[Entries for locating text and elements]

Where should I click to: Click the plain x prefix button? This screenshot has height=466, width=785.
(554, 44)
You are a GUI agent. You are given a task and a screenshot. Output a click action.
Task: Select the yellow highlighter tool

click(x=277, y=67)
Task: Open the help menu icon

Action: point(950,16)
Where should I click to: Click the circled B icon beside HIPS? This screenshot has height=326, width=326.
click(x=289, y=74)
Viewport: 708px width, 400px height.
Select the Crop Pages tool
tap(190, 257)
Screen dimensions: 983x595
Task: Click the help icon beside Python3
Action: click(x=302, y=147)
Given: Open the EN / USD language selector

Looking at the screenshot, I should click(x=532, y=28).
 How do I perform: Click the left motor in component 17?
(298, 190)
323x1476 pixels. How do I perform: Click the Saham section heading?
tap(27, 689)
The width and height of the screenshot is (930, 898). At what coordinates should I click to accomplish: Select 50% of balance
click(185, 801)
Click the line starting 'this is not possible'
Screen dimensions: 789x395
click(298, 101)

_Directions_.
Rewrite all of the material, substituting "Which spot should I click to" for "Where should I click to" and leaving everything else unchanged.

_Solution to this problem_.
Which spot should I click to: Click the plain x prefix button? This screenshot has height=466, width=785.
(554, 44)
You are a GUI agent. You are given a task and a screenshot. Output a click action.
Task: Select the yellow highlighter tool

click(x=277, y=67)
Task: Open the help menu icon

Action: point(950,16)
Which spot should I click to: Click the circled B icon beside HIPS? This screenshot has height=326, width=326.
click(x=289, y=74)
Viewport: 708px width, 400px height.
Select the Crop Pages tool
tap(190, 257)
Screen dimensions: 983x595
Task: Click the help icon beside Python3
Action: click(x=302, y=147)
Given: Open the EN / USD language selector

Looking at the screenshot, I should click(x=532, y=28).
 How do I perform: Click the left motor in component 17?
(298, 190)
323x1476 pixels. How do I perform: Click the Saham section heading?
tap(27, 689)
The width and height of the screenshot is (930, 898). At what coordinates should I click to accomplish: Select 50% of balance
click(185, 801)
Click the line starting 'this is not possible'
Screen dimensions: 789x395
click(298, 101)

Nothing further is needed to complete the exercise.